### PROBLEM DESCRIPTION
Reproduce only what lies between the first line of the material below and the line containing "Silver Terus Menguat, Pasokan", with both of those lines included and every line kept exact.

### EXTRACTED DATA
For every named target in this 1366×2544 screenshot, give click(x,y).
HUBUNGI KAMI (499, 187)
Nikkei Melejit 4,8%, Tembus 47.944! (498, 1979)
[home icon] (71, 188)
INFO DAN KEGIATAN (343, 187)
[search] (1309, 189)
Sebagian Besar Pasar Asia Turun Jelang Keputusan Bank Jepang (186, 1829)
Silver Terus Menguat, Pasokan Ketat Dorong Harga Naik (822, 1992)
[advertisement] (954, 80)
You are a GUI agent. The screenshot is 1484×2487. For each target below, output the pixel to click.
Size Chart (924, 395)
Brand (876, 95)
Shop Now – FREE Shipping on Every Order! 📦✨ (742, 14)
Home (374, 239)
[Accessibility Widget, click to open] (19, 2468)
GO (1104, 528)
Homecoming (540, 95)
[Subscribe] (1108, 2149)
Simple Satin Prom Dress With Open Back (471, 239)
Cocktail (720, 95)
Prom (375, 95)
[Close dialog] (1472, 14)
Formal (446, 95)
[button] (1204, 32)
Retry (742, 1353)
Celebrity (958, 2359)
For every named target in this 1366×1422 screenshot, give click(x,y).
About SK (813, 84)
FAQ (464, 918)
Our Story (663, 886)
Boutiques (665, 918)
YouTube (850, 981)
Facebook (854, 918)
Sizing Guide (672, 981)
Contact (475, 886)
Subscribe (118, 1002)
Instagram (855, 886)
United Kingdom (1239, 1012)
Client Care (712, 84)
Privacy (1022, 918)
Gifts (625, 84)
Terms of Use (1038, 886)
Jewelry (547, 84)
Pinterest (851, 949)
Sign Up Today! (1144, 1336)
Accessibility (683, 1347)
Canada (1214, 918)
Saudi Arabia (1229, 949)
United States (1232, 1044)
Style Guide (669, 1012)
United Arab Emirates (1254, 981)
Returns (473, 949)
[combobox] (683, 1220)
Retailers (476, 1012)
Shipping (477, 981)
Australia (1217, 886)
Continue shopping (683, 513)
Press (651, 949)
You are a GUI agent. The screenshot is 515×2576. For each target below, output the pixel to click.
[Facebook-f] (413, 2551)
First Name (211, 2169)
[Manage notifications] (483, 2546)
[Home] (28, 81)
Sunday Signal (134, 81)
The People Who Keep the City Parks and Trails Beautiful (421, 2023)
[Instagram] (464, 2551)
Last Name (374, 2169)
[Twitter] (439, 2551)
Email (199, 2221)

### TASK OUTPUT
For every named target in this 1366×2544 screenshot, give click(x,y).
HUBUNGI KAMI (499, 187)
Nikkei Melejit 4,8%, Tembus 47.944! (498, 1979)
[home icon] (71, 188)
INFO DAN KEGIATAN (343, 187)
[search] (1309, 189)
Sebagian Besar Pasar Asia Turun Jelang Keputusan Bank Jepang (186, 1829)
Silver Terus Menguat, Pasokan Ketat Dorong Harga Naik (822, 1992)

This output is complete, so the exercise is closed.